Please check following code example. Hope this helps you.

//Load in the document
Document doc = new Document(MyDir + "in.docx");

DocumentBuilder builder = new DocumentBuilder(doc);

//Find text and insert bookmark for sart text
Pattern regex = Pattern.compile("start text", Pattern.CASE_INSENSITIVE);

FindReplaceOptions options = new FindReplaceOptions();
options.ReplacingCallback = new FindAndInsertBookmark("bmstart");

doc.getRange().replace(regex, "", options);

//Find text and insert bookmark for ending text
regex = Pattern.compile("end text", Pattern.CASE_INSENSITIVE);

options = new FindReplaceOptions();
options.ReplacingCallback = new FindAndInsertBookmark("bmend");

doc.getRange().replace(regex, "", options);

//Extract contents between bookmark
BookmarkStart bStart = doc.getRange().getBookmarks().get("bmstart").getBookmarkStart();
BookmarkEnd bEnd = doc.getRange().getBookmarks().get("bmend").getBookmarkEnd();

ArrayList nodes = extractContent(bStart, bEnd, true);
Document newdoc = generateDocument(doc, nodes);

newdoc.save(MyDir + "Out.docx");
class FindAndInsertBookmark implements IReplacingCallback
{
    String bookmark;
    FindAndInsertBookmark(String bm)
    {
        bookmark = bm;
    }

    public int replacing(ReplacingArgs e) throws Exception
    {
        // This is a Run node that contains either the beginning or the complete match.
        Node currentNode = e.getMatchNode();
        // The first (and may be the only) run can contain text before the match,
        // in this case it is necessary to split the run.
        if (e.getMatchOffset() > 0)
            currentNode = splitRun((Run)currentNode, e.getMatchOffset());
        // This array is used to store all nodes of the match for further highlighting.
        ArrayList runs = new ArrayList();
        // Find all runs that contain parts of the match string.
        int remainingLength = e.getMatch().group().length();
        while (
                (remainingLength > 0) &&
                        (currentNode != null) &&
                        (currentNode.getText().length() <= remainingLength))
        {
            runs.add(currentNode);
            remainingLength = remainingLength - currentNode.getText().length();
            // Select the next Run node.
            // Have to loop because there could be other nodes such as BookmarkStart etc.
            do
            {
                currentNode = currentNode.getNextSibling();
            }
            while ((currentNode != null) && (currentNode.getNodeType() != NodeType.RUN));
        }
        // Split the last run that contains the match if there is any text left.
        if ((currentNode != null) && (remainingLength > 0))
        {
            splitRun((Run)currentNode, remainingLength);
            runs.add(currentNode);
        }
        DocumentBuilder builder = new DocumentBuilder((Document)((Run)runs.get(0)).getDocument());
        builder.moveTo((Run)runs.get(0));
        builder.startBookmark(bookmark);
        builder.endBookmark(bookmark);
        // Signal to the replace engine to do nothing because we have already done all what we wanted.
        return ReplaceAction.SKIP;
    }

    /**
      Splits text of the specified run into two runs.
      Inserts the new run just after the specified run.
     */
    private Run splitRun(Run run, int position) throws Exception
    {
        Run afterRun = (Run)run.deepClone(true);
        afterRun.setText(run.getText().substring(position));
        run.setText(run.getText().substring((0), (0) + (position)));
        run.getParentNode().insertAfter(afterRun, run);
        return afterRun;
    }
}

Thank you very much Tahir. The code works for me. However, its not including the end text in the new document. What should I do for that?

Hi Renjith,

Thanks for your inquiry. In this case, you need to insert the second bookmark after the “end text”. You can use BookmarkStart and BookmarkEnd classes to create a bookmark and use CompositeNode.InsertAfter method to insert it after the “end text” Run node.

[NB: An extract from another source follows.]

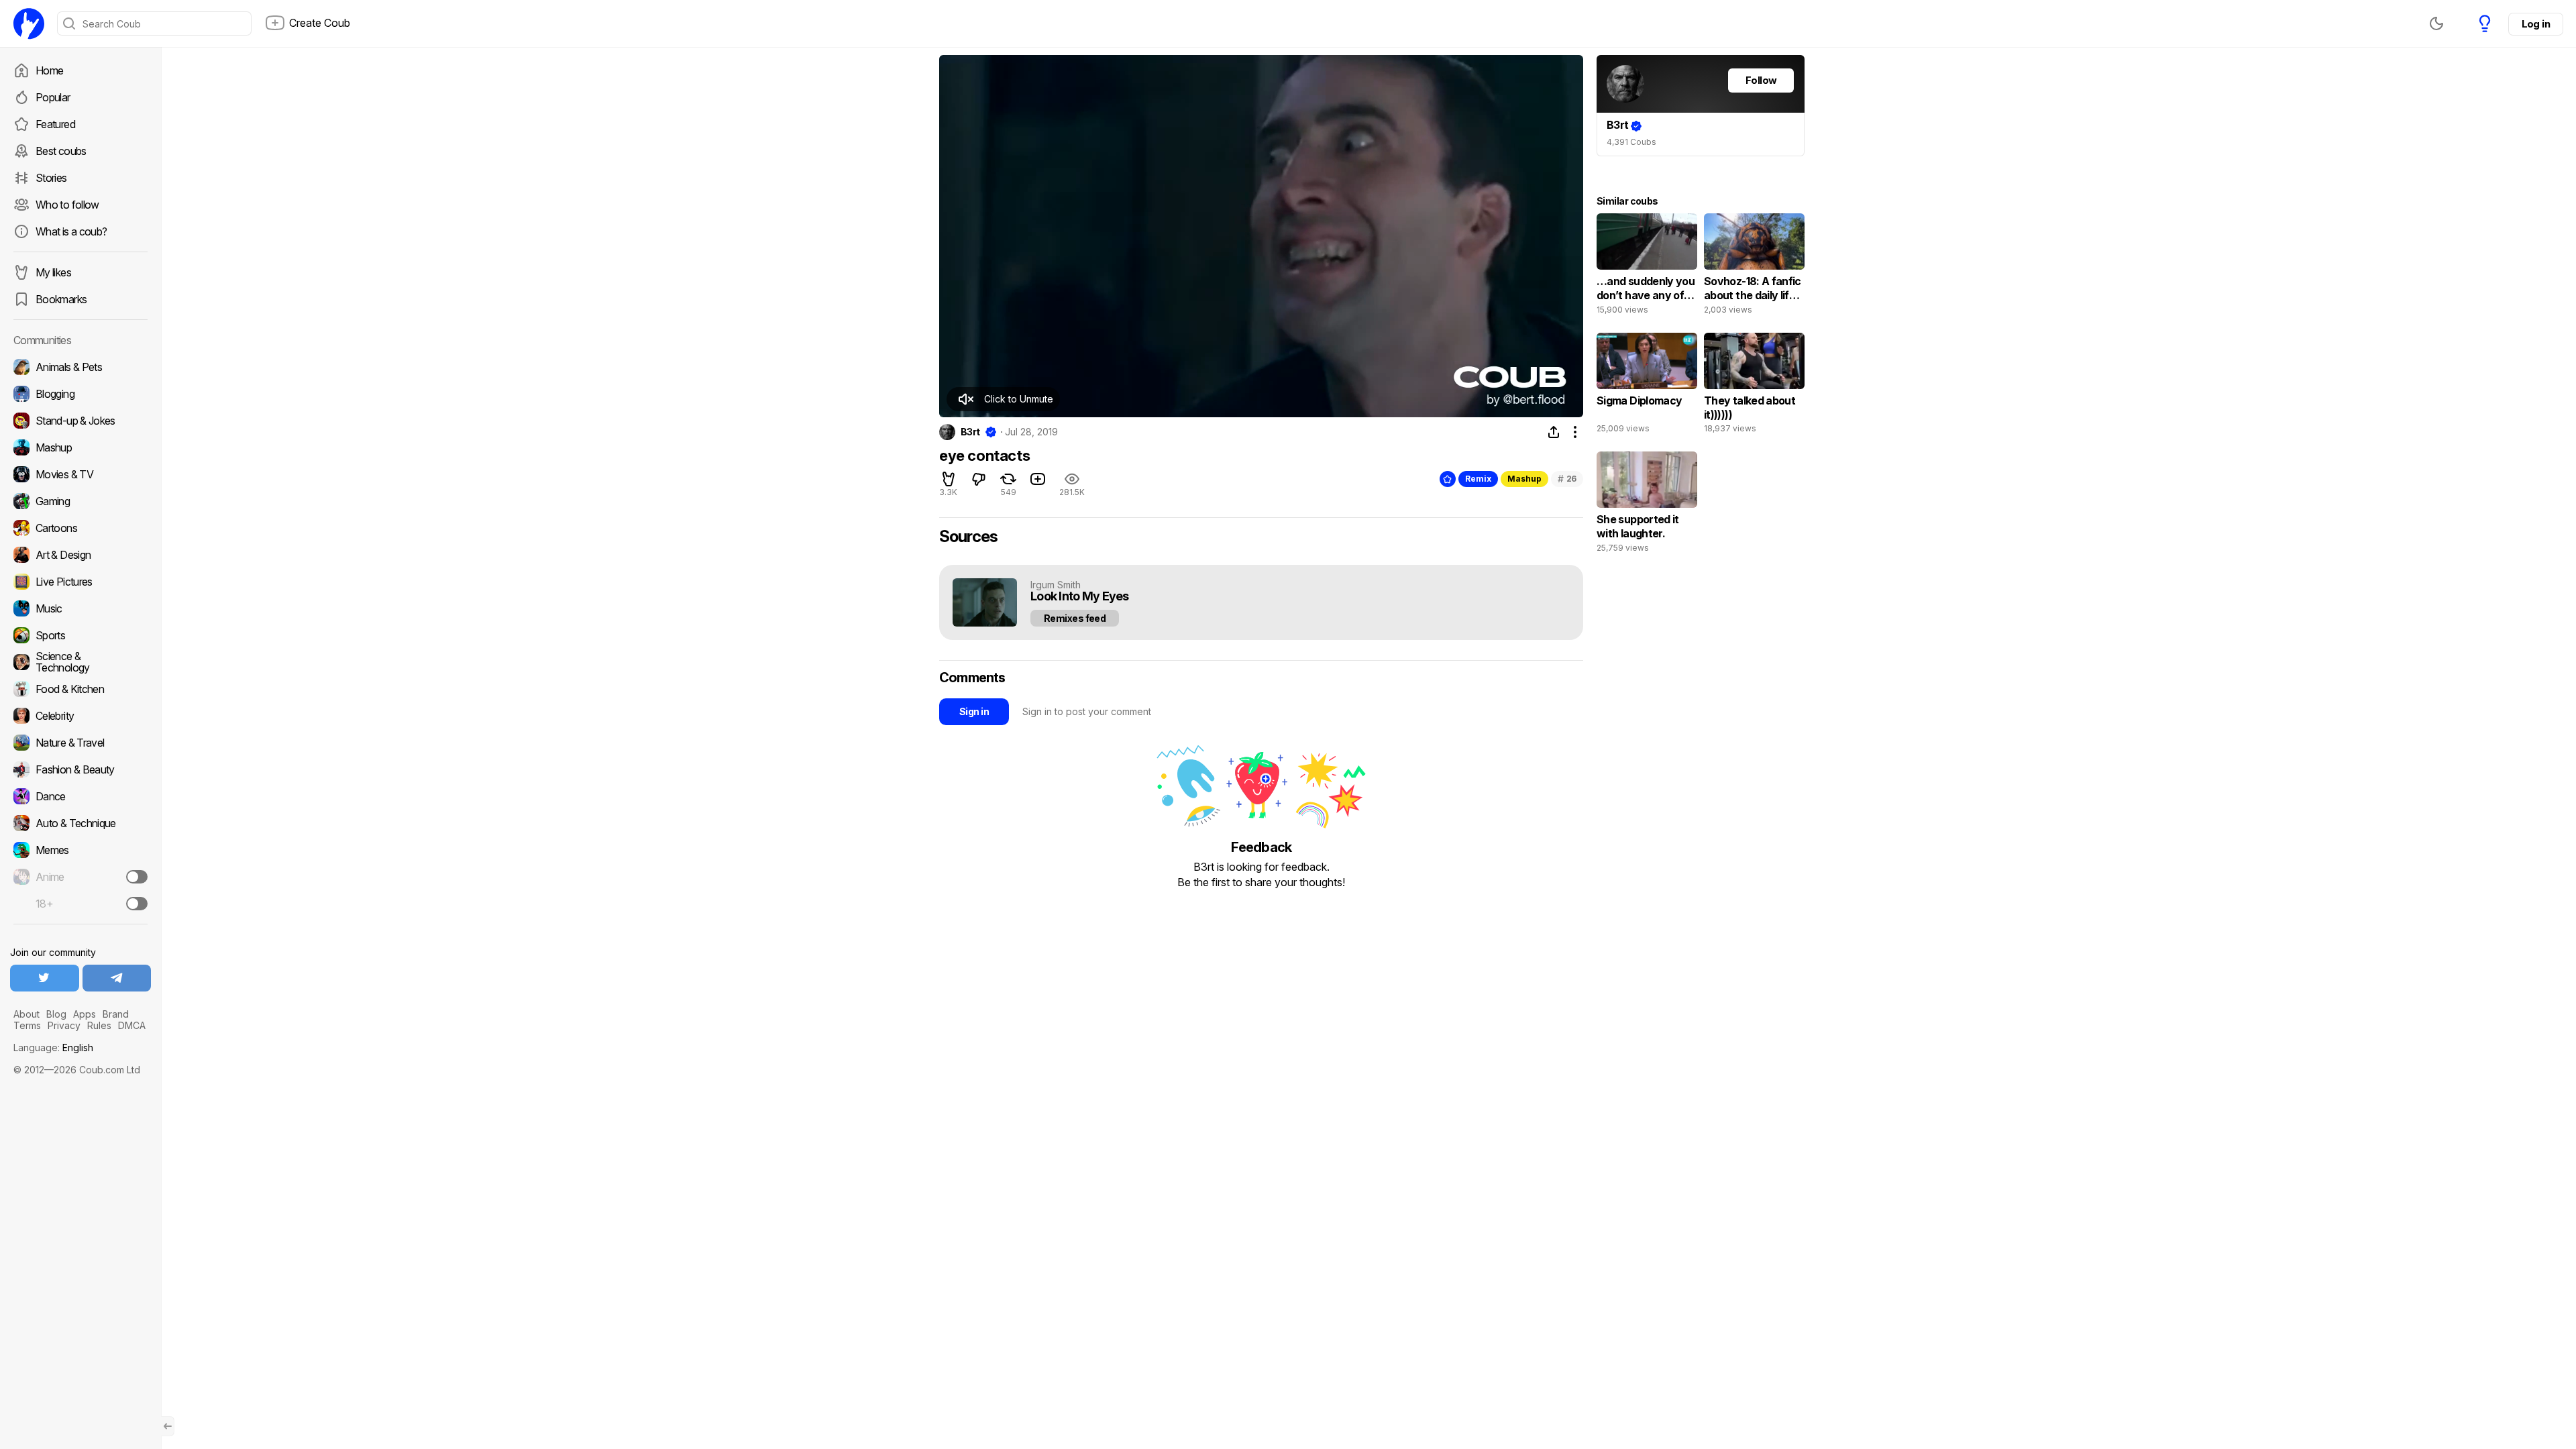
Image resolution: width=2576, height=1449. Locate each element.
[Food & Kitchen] (80, 689)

Please let us know if you have any more queries.

Hi Tahir,

Are you referring to the below method? Its already using insertAfter method. Please guide me if I am wrong.

/**
*
* Splits text of the specified run into two runs.
*
* Inserts the new run just after the specified run.
*
*/
private Run splitRun(Run run, int position) throws Exception
{
    Run afterRun = (Run) run.deepClone(true);
    afterRun.setText(run.getText().substring(position));
    run.setText(run.getText().substring((0), (0) + (position)));
    run.getParentNode().insertAfter(afterRun, run);
    return afterRun;
}

Thanks.

Hi Renjith,
Thanks for your inquiry. Please try the following modified code snippet. Hope this helps you.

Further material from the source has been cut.